The request: Render the listing below as a numbered list, omitting blank lines and leaving out the pictures.

--- start Record excerpts ---

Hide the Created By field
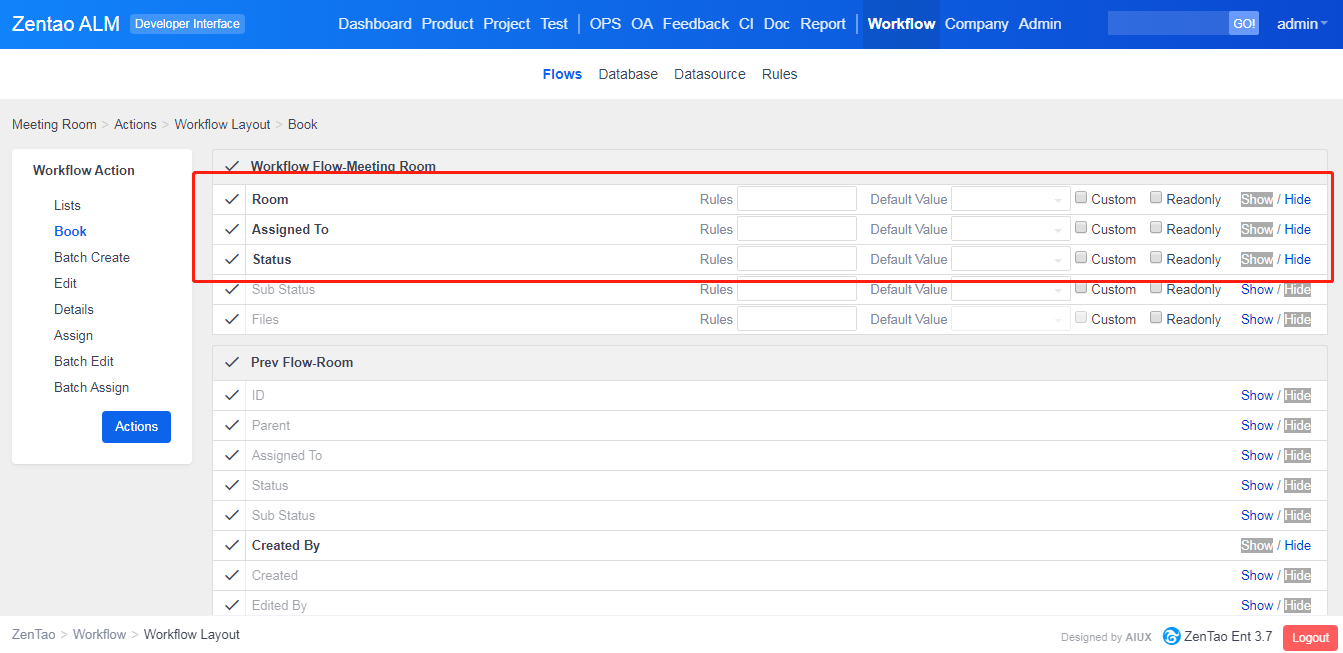Image resolution: width=1343 pixels, height=653 pixels. (x=1297, y=545)
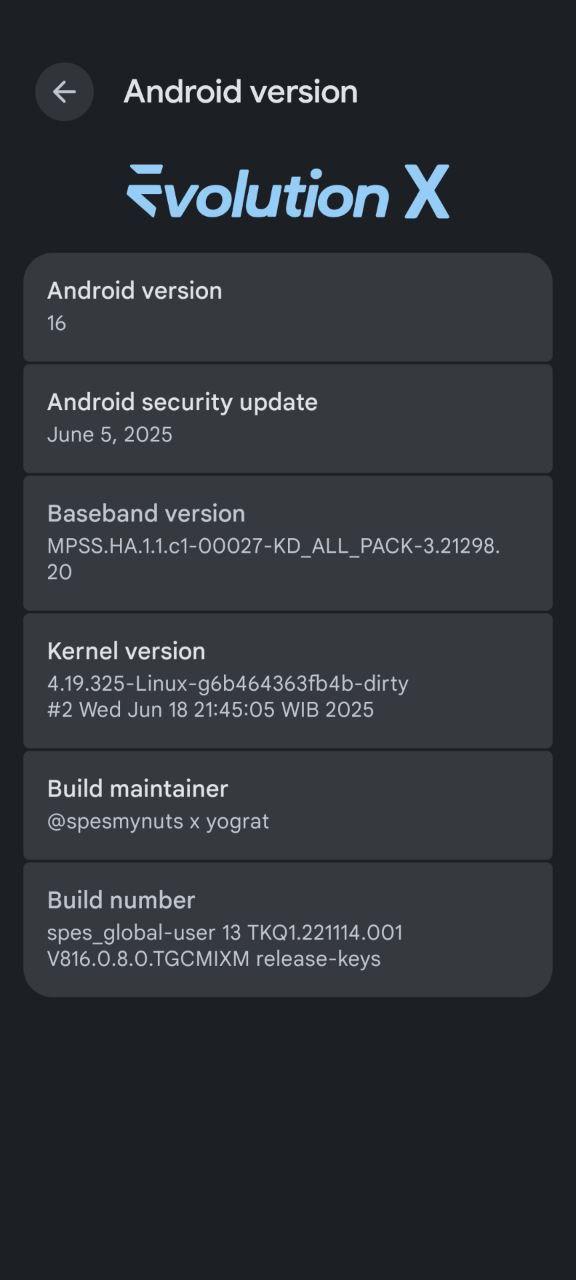Open the Android version 16 entry

tap(288, 307)
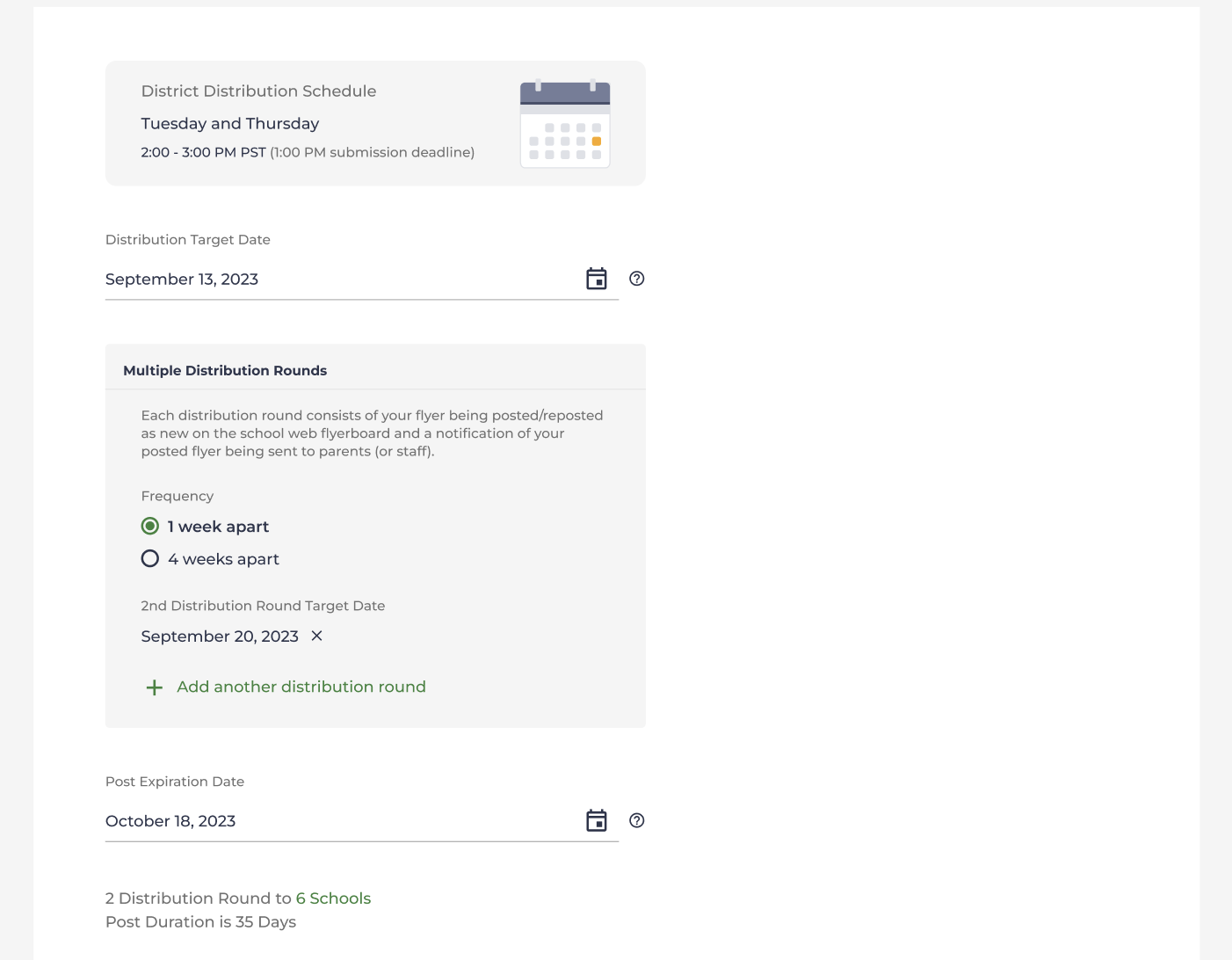The width and height of the screenshot is (1232, 960).
Task: Click the Multiple Distribution Rounds header
Action: [225, 371]
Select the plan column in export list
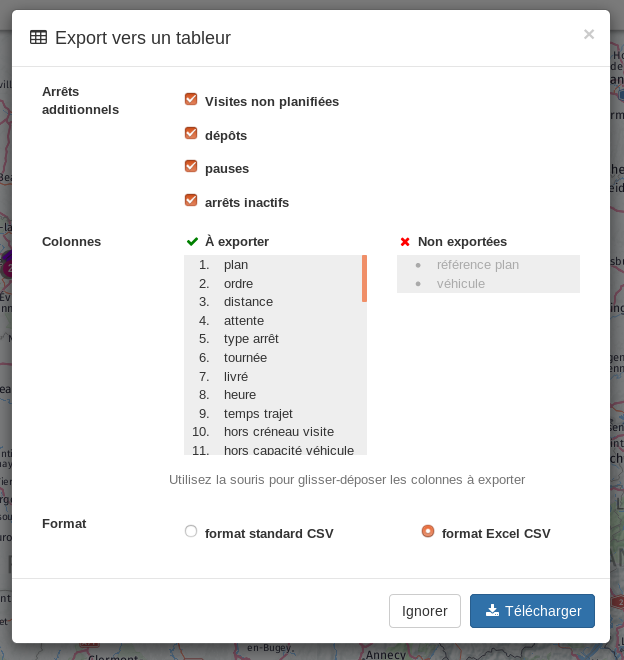 click(236, 265)
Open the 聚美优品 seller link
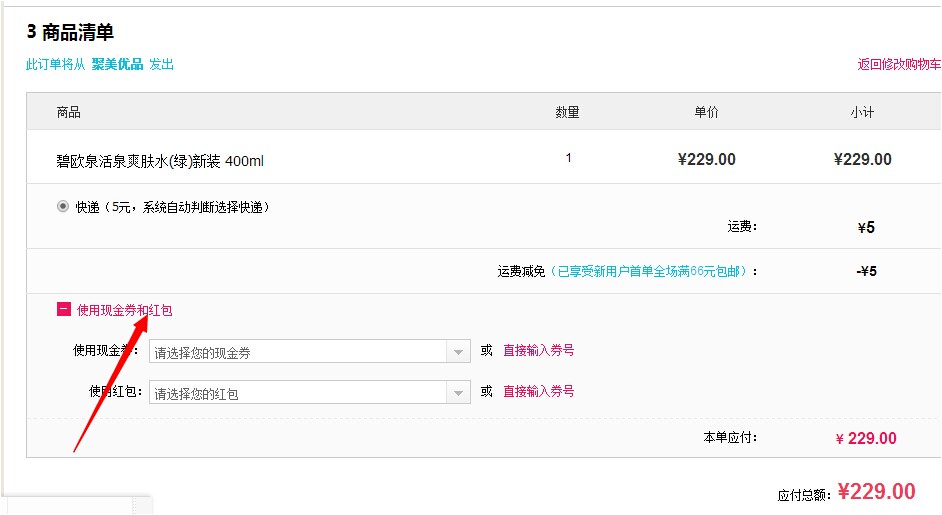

--- end Record excerpts ---

Output of the exercise:
1. Hide the Created By field
2. Image resolution: width=1343 pixels, height=653 pixels. (x=1297, y=545)
3. Open the Android version 16 entry
4. tap(288, 307)
5. The width and height of the screenshot is (1232, 960).
6. Task: Click the Multiple Distribution Rounds header
7. Action: [225, 371]
8. Select the plan column in export list
9.  click(236, 265)
10. Open the 聚美优品 seller link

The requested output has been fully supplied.